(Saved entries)
/---

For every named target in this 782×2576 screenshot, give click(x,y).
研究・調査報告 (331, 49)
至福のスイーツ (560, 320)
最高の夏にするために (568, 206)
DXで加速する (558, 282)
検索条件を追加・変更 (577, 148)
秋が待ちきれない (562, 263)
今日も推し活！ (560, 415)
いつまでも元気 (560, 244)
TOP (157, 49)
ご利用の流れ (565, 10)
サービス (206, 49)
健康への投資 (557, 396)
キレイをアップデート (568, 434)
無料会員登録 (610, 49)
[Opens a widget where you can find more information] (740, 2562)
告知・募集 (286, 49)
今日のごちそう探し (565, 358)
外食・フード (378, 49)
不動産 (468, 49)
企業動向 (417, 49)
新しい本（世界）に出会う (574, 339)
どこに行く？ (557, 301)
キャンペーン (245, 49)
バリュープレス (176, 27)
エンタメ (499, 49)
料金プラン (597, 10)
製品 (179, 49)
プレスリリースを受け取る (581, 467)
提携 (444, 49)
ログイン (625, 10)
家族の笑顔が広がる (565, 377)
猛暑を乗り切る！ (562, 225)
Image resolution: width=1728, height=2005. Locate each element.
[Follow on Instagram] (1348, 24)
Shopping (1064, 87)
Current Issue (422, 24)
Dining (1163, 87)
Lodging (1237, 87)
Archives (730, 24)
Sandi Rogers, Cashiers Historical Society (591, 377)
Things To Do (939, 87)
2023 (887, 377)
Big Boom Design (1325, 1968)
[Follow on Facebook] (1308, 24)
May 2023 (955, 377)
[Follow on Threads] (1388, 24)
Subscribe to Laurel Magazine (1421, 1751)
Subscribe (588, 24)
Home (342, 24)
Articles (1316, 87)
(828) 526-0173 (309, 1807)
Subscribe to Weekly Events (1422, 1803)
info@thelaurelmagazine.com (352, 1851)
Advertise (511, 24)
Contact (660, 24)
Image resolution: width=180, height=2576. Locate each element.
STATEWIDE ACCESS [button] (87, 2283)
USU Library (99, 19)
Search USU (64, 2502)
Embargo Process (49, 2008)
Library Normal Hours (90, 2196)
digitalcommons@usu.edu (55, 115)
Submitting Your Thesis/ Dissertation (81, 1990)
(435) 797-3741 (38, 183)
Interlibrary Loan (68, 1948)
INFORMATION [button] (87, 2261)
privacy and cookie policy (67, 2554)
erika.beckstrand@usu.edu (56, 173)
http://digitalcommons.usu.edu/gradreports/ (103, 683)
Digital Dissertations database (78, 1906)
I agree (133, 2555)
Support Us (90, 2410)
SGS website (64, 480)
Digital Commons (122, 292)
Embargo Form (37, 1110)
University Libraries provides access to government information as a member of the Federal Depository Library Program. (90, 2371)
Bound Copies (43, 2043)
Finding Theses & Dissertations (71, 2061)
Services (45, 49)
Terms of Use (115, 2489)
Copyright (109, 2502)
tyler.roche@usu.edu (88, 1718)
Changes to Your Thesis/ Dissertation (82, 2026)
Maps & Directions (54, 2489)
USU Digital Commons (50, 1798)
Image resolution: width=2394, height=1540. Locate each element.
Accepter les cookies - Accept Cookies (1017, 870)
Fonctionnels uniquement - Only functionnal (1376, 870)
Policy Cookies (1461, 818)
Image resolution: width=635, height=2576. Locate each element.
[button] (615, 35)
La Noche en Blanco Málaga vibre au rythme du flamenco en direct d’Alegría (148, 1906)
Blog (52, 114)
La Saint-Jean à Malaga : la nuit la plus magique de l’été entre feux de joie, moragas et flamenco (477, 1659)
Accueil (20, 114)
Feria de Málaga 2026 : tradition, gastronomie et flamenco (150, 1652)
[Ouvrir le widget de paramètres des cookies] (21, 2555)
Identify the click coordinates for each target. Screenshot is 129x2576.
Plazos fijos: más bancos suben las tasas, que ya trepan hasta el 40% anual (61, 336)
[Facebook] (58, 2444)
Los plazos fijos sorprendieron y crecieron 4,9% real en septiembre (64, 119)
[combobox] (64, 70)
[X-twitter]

\---

§ Task item: Would you output, from the records above, exactly the run of lines that starts at the line containing "Subscribe (588, 24)" and ends at the line containing "Blog (52, 114)", and only that run?

§ Finished exercise:
Subscribe (588, 24)
Home (342, 24)
Articles (1316, 87)
(828) 526-0173 (309, 1807)
Subscribe to Weekly Events (1422, 1803)
info@thelaurelmagazine.com (352, 1851)
Advertise (511, 24)
Contact (660, 24)
Image resolution: width=180, height=2576. Locate each element.
STATEWIDE ACCESS [button] (87, 2283)
USU Library (99, 19)
Search USU (64, 2502)
Embargo Process (49, 2008)
Library Normal Hours (90, 2196)
digitalcommons@usu.edu (55, 115)
Submitting Your Thesis/ Dissertation (81, 1990)
(435) 797-3741 (38, 183)
Interlibrary Loan (68, 1948)
INFORMATION [button] (87, 2261)
privacy and cookie policy (67, 2554)
erika.beckstrand@usu.edu (56, 173)
http://digitalcommons.usu.edu/gradreports/ (103, 683)
Digital Dissertations database (78, 1906)
I agree (133, 2555)
Support Us (90, 2410)
SGS website (64, 480)
Digital Commons (122, 292)
Embargo Form (37, 1110)
University Libraries provides access to government information as a member of the Federal Depository Library Program. (90, 2371)
Bound Copies (43, 2043)
Finding Theses & Dissertations (71, 2061)
Services (45, 49)
Terms of Use (115, 2489)
Copyright (109, 2502)
tyler.roche@usu.edu (88, 1718)
Changes to Your Thesis/ Dissertation (82, 2026)
Maps & Directions (54, 2489)
USU Digital Commons (50, 1798)
Image resolution: width=2394, height=1540. Locate each element.
Accepter les cookies - Accept Cookies (1017, 870)
Fonctionnels uniquement - Only functionnal (1376, 870)
Policy Cookies (1461, 818)
Image resolution: width=635, height=2576. Locate each element.
[button] (615, 35)
La Noche en Blanco Málaga vibre au rythme du flamenco en direct d’Alegría (148, 1906)
Blog (52, 114)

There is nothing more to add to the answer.